Consigne — Que devient, dans le texte sur l'interdiction de se dissimuler le visage, le passage qui s'ouvre sur les mots contenant «En principe, car» et se clôt sur «toutes à l'aéroport.» si l'on y substitue «Bâle» à «Genève» ?

[Texte à analyser]

Griller un stop, fumer du cannabis, arracher une plante protégée... En Suisse, on décompte plus de 400 infractions passibles d'une amende. Depuis le début de l'année, cette liste a été agrémentée d'un nouveau cas: le fait de se dissimuler le visage.
Il s'agit en fait de l'application de «l'initiative anti-burqa», acceptée par le peuple en 2021. Une amende de 100 francs sanctionne à présent tout personne qui se voilant ou se masquant le visage dans l'espace public.
En principe, car jusqu'à présent, pratiquement aucune femme intégralement voilée n'a été amendée. Dans le canton de Berne, une seule amende a été prononcée depuis janvier. Dans la ville de Zurich, il y a eu quatre sanctions, comme nous l'a indiqué la police municipale. La police cantonale ne peut pas dire combien il y en a dans l'ensemble du canton. Genève a délivré trois amendes au cours des premiers mois de l'année, toutes à l'aéroport.
Les personnes verbalisées ne sont pas forcément des femmes qui se couvrent le visage pour des raisons religieuses. Les hooligans ou les manifestants cagoulés risquent également une amende. Mais contrairement au niqab ou à la burqa, ce type de dissimulation du visage n'était déjà pas autorisé dans de nombreux cantons.

[/Texte à analyser]
[Matériel recueilli]

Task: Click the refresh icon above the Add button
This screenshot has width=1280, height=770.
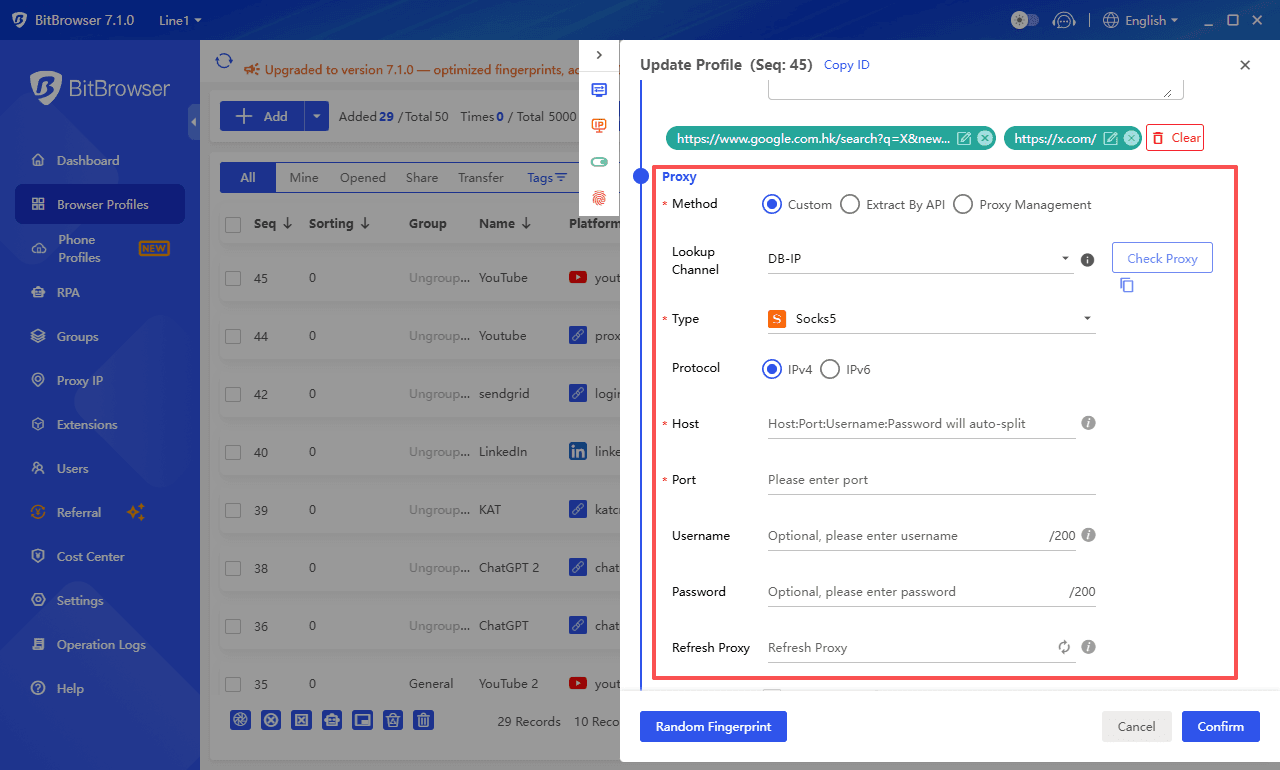Action: [224, 62]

[/Matériel recueilli]

Réponse —
En principe, car jusqu'à présent, pratiquement aucune femme intégralement voilée n'a été amendée. Dans le canton de Berne, une seule amende a été prononcée depuis janvier. Dans la ville de Zurich, il y a eu quatre sanctions, comme nous l'a indiqué la police municipale. La police cantonale ne peut pas dire combien il y en a dans l'ensemble du canton. Bâle a délivré trois amendes au cours des premiers mois de l'année, toutes à l'aéroport.